## Description of the task
Every entry is to be restated exactly; pictures are not part of the copy.

## Entries shown
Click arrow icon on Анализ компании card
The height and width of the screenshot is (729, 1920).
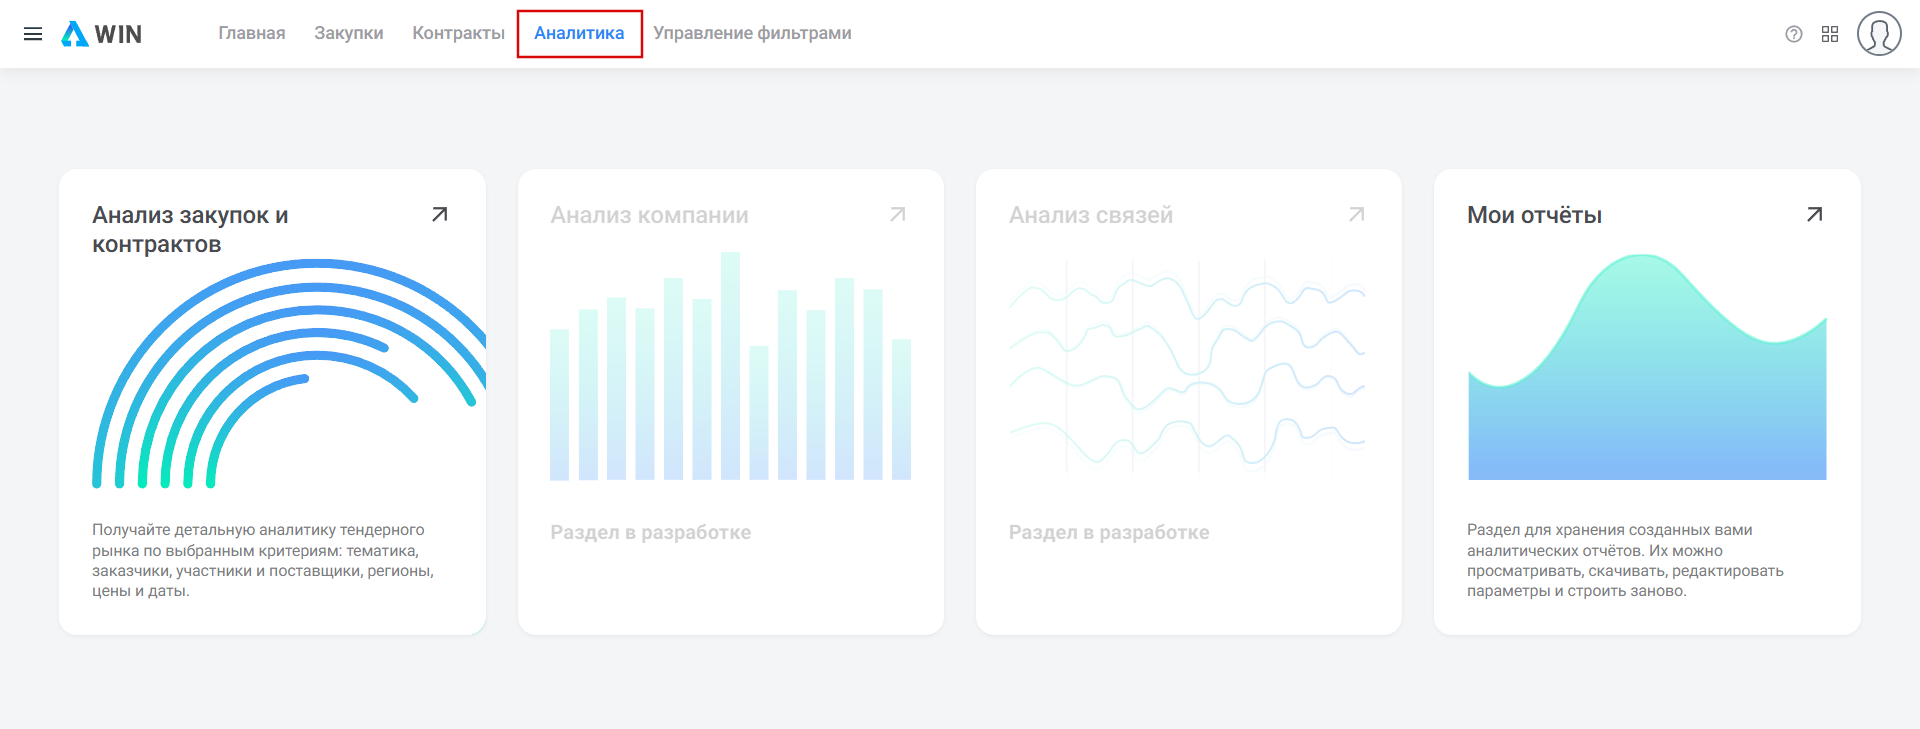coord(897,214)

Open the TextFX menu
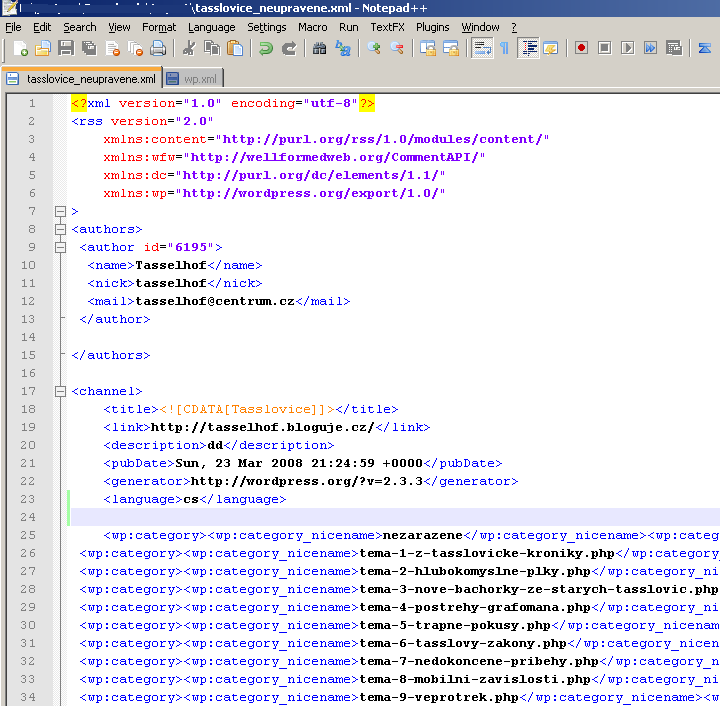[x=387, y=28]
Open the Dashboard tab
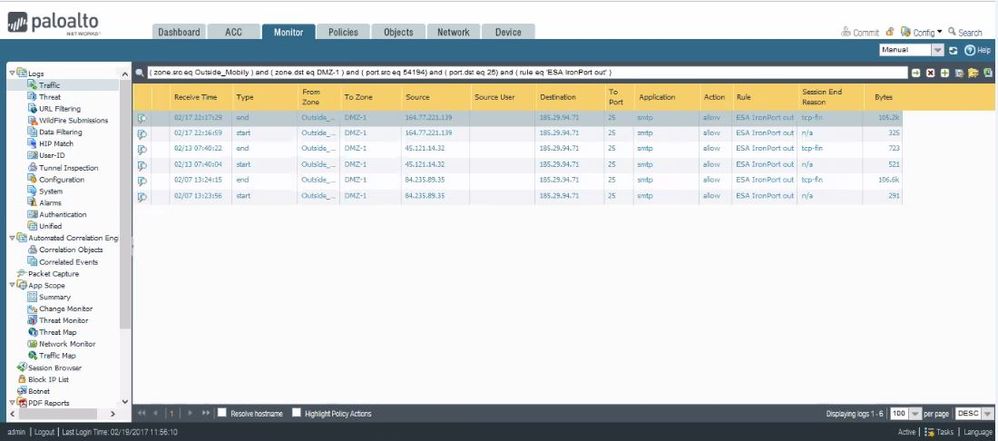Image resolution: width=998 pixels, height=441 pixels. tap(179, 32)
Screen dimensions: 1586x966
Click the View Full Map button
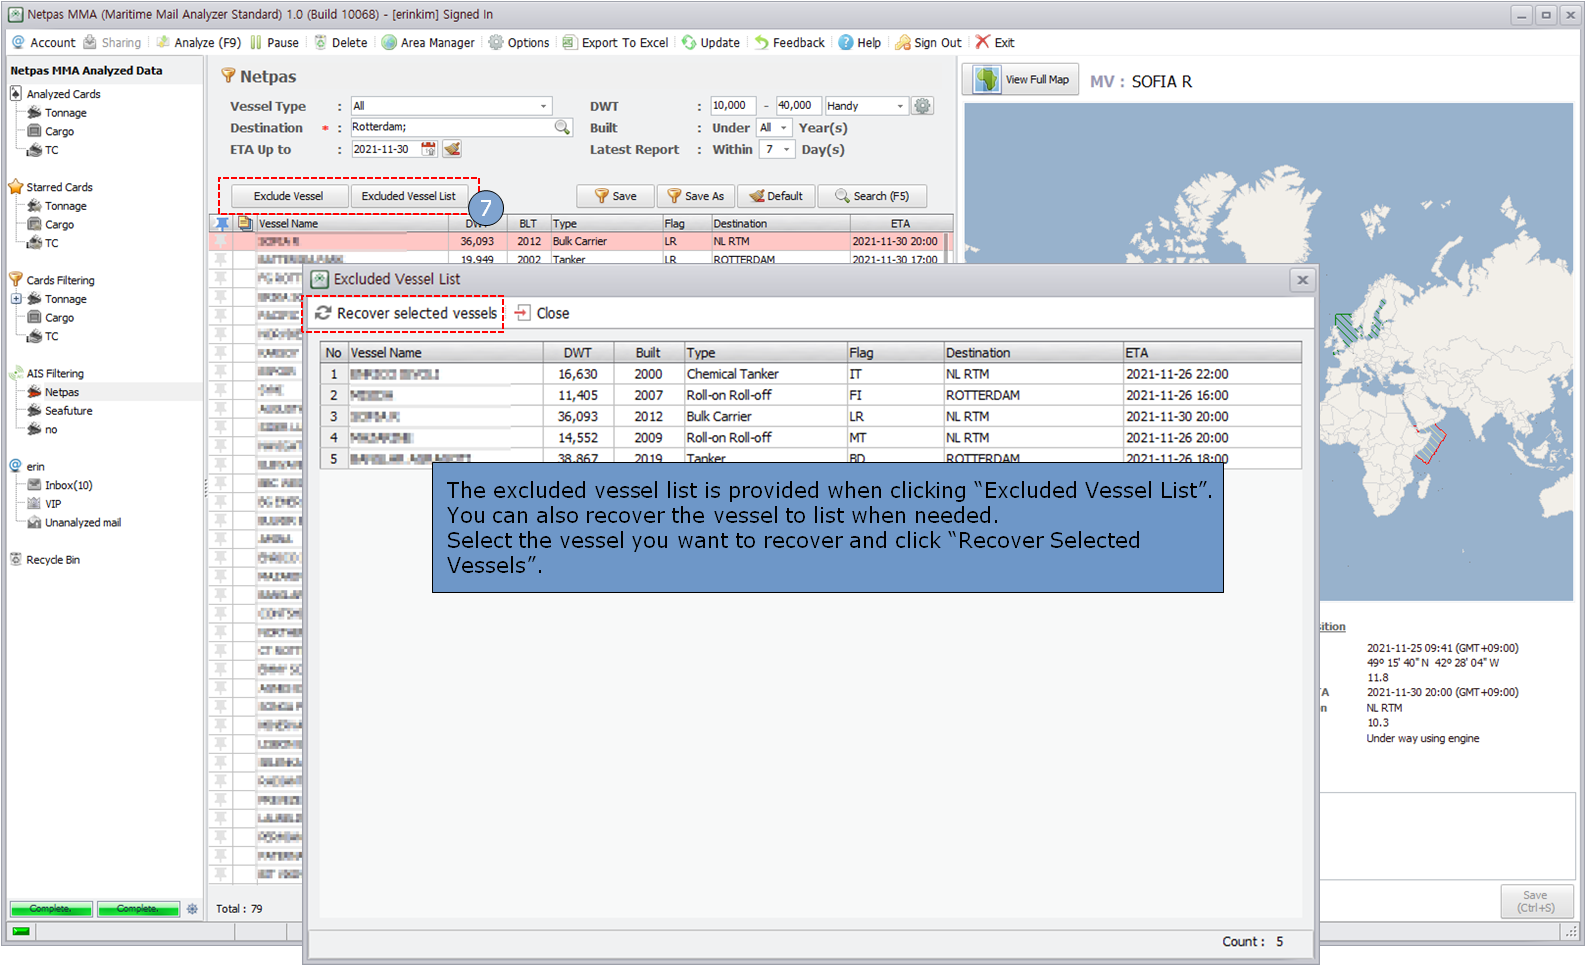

## Final answer
Click arrow icon on Анализ компании card
The height and width of the screenshot is (729, 1920).
coord(897,214)

Open the TextFX menu
[x=387, y=28]
Open the Dashboard tab
Image resolution: width=998 pixels, height=441 pixels. tap(179, 32)
Screen dimensions: 1586x966
Click the View Full Map button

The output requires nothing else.